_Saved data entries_
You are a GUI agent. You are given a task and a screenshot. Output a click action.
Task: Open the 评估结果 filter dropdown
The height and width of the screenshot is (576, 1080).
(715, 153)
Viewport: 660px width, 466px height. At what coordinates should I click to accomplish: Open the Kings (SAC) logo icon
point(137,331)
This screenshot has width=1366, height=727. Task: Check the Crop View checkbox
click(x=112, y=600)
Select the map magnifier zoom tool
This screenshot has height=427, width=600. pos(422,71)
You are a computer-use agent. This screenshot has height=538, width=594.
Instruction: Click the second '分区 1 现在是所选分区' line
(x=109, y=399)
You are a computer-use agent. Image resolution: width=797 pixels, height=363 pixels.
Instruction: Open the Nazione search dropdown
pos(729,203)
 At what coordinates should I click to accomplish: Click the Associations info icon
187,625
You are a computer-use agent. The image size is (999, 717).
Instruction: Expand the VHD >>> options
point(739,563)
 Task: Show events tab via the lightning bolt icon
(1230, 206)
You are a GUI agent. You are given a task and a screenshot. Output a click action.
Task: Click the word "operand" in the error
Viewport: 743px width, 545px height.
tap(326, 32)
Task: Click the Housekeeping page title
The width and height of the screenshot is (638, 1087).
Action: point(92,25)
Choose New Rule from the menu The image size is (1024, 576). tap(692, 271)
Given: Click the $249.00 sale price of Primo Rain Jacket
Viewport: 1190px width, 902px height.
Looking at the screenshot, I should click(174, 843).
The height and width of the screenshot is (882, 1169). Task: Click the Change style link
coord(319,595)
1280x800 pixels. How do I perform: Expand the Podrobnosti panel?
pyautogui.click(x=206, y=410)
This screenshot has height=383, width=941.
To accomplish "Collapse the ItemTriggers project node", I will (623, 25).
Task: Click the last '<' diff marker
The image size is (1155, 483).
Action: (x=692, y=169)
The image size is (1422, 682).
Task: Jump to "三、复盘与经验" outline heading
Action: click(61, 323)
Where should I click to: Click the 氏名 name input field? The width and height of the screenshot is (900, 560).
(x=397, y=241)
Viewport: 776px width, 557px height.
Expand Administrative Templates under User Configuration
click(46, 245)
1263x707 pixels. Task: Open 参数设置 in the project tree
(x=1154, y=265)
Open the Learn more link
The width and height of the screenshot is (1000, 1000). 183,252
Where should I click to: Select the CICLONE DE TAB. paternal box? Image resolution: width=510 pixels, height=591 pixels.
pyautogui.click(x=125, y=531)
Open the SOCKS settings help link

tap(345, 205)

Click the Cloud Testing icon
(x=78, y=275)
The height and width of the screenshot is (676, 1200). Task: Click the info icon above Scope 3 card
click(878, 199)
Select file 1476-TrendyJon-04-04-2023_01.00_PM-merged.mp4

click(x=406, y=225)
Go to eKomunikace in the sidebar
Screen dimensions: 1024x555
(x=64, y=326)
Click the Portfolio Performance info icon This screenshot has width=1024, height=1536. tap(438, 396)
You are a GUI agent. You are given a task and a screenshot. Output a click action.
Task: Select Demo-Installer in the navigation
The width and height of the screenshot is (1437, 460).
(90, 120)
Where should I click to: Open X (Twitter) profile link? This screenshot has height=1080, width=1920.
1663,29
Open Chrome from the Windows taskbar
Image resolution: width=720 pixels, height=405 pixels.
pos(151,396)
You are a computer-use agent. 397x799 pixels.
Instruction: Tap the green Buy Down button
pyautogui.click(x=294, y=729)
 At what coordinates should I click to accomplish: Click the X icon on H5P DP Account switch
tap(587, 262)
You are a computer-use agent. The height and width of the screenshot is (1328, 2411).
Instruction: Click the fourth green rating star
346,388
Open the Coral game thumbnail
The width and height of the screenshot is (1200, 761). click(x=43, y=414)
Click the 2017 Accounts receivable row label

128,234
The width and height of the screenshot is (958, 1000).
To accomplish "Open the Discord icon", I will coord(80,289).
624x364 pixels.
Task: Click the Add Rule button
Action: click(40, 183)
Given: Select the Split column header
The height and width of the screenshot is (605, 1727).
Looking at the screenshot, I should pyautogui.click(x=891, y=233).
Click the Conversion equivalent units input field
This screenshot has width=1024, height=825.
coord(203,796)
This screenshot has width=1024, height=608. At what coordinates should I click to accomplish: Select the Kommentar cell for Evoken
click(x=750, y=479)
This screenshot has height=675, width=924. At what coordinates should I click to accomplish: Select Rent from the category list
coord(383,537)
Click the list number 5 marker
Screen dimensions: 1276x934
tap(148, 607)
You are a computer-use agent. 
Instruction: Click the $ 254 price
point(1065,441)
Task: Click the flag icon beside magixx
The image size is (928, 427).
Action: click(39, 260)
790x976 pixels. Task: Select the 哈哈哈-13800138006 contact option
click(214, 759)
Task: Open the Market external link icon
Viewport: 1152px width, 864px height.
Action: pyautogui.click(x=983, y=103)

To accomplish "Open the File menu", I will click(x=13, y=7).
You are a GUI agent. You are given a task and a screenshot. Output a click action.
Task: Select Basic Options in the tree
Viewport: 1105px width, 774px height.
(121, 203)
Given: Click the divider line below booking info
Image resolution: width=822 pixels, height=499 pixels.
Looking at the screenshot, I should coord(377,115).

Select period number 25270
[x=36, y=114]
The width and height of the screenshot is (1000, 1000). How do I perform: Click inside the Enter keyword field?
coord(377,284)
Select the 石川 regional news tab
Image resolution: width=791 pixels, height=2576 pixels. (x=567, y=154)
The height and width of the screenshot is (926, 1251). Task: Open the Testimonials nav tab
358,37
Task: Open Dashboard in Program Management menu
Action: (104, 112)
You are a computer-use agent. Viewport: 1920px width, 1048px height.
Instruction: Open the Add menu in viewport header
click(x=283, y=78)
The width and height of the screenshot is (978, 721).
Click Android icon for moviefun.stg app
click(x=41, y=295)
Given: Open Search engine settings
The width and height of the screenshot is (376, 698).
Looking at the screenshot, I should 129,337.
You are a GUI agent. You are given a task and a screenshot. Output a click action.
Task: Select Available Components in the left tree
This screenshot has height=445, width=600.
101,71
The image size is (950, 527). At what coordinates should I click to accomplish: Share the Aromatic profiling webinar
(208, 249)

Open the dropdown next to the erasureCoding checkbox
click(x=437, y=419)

_TASK BRIEF_
Of the entries above, transcribe exactly those lines that fall between the line containing "Instruction: Open the Nazione search dropdown" and the line containing "Task: Click the word", together with those two lines.

_ANSWER TO THIS PROBLEM_
Instruction: Open the Nazione search dropdown
pos(729,203)
 At what coordinates should I click to accomplish: Click the Associations info icon
187,625
You are a computer-use agent. The image size is (999, 717).
Instruction: Expand the VHD >>> options
point(739,563)
 Task: Show events tab via the lightning bolt icon
(1230, 206)
You are a GUI agent. You are given a task and a screenshot. Output a click action.
Task: Click the word "operand" in the error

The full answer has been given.